Some of that progress is simply about procedural reforms: new listing priorities have now been established; prosecutorial standards are being applied better; there is, importantly, improved co-operation between the Croatian and Serbian authorities in investigating war crimes; and the Croatian side has submitted a draft agreement between those two countries for co-operation in the prosecution of such cases. The Commission has said that more still needs to be done to secure the attendance and protection of witnesses, who might well fear for their safety when giving evidence in this kind of case. We think that progress has been slower than it ought to have been but are confident about the seriousness with which the Croatian authorities are taking it.
I will move on to borders and address the point that the former Chair of the European Scrutiny Committee, the hon.
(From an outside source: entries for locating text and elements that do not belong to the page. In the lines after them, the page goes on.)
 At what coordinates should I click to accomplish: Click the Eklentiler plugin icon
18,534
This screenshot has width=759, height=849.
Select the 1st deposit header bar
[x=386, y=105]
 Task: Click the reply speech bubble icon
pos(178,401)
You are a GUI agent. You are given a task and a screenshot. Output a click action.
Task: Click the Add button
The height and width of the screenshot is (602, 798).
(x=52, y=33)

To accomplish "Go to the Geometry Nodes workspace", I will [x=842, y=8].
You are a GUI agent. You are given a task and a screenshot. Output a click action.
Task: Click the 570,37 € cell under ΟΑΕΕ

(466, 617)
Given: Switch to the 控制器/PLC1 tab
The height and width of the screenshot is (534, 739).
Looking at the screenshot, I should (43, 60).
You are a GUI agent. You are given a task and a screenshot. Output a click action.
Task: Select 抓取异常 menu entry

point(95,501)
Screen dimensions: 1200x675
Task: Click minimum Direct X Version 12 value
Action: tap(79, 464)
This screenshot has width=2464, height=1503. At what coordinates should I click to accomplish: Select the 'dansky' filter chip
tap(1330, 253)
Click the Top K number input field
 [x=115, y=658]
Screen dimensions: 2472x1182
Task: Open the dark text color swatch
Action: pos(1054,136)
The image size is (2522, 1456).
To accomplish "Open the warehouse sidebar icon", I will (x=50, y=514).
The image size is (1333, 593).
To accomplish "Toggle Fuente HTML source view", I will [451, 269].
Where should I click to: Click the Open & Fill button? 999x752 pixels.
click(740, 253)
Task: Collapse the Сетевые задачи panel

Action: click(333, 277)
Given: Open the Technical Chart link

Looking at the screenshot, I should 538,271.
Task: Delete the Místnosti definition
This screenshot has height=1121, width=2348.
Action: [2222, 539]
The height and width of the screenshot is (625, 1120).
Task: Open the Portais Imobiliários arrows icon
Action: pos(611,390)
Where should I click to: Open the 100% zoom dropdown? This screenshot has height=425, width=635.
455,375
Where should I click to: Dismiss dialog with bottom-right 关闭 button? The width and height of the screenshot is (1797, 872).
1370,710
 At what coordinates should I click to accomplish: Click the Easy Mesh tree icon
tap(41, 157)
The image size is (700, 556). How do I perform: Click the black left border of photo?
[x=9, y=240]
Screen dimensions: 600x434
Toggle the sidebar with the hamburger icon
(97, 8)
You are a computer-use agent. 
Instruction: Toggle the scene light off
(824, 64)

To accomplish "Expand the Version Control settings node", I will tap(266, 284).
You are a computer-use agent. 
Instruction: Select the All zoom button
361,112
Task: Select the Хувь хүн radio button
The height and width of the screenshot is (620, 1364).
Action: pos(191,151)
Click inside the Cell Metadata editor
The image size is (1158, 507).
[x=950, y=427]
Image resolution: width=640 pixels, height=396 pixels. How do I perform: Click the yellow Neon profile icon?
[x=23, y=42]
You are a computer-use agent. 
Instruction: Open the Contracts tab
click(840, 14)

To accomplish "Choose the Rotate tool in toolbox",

Member for Linlithgow and East Falkirk (Michael Connarty), made in his earlier intervention. Croatia has been making good progress. She already has 81 fully operational border crossing points and has given assurances that the necessary infrastructure and technology will be in place to support those crossing points and ensure strong border management by the time she accedes to the EU. The most important outstanding element is the need to provide formal border crossing points in the Neum corridor, which is the very narrow stretch of Bosnian territory that divides Croatia. The Croatians have told us that they are on course to complete the border crossing points in that important area next spring.
After Croatian accession, of course, there will continue to be border controls between Croatia and its European Union neighbours. Because Croatia will not join Schengen straight away, those neighbouring countries that are EU member states already will maintain their border controls with Croatia, so any third-country national who got into Croatian territory, whether before or after EU accession, would still be subject to the same level of controls in a country such as Slovenia, and certainly in the United Kingdom, as they are today. I will add that one key advantage for us of Croatia’s accession is that she will come within the scope of the Eurodac regulation and the Dublin agreement on returns and readmissions, which will be helpful to us in the case of any people who manage to get through and abuse the asylum system and need to be returned to Croatia.
There will obviously be a seven-year transition period on economic migration from Croatia. Can the Minister tell the House—this is a general point relating also to Romania and Bulgaria—whether it would be possible under British law for us to extend that transition period if we think that is right for Britain?
The answer is that we cannot go beyond the period for transitional controls laid down in the treaties. I will say a little more about arrangements for Croatia later. For Romania and Bulgaria, we have extended the transitional controls for the maximum period committed and they have to come to an end by the end of 2013.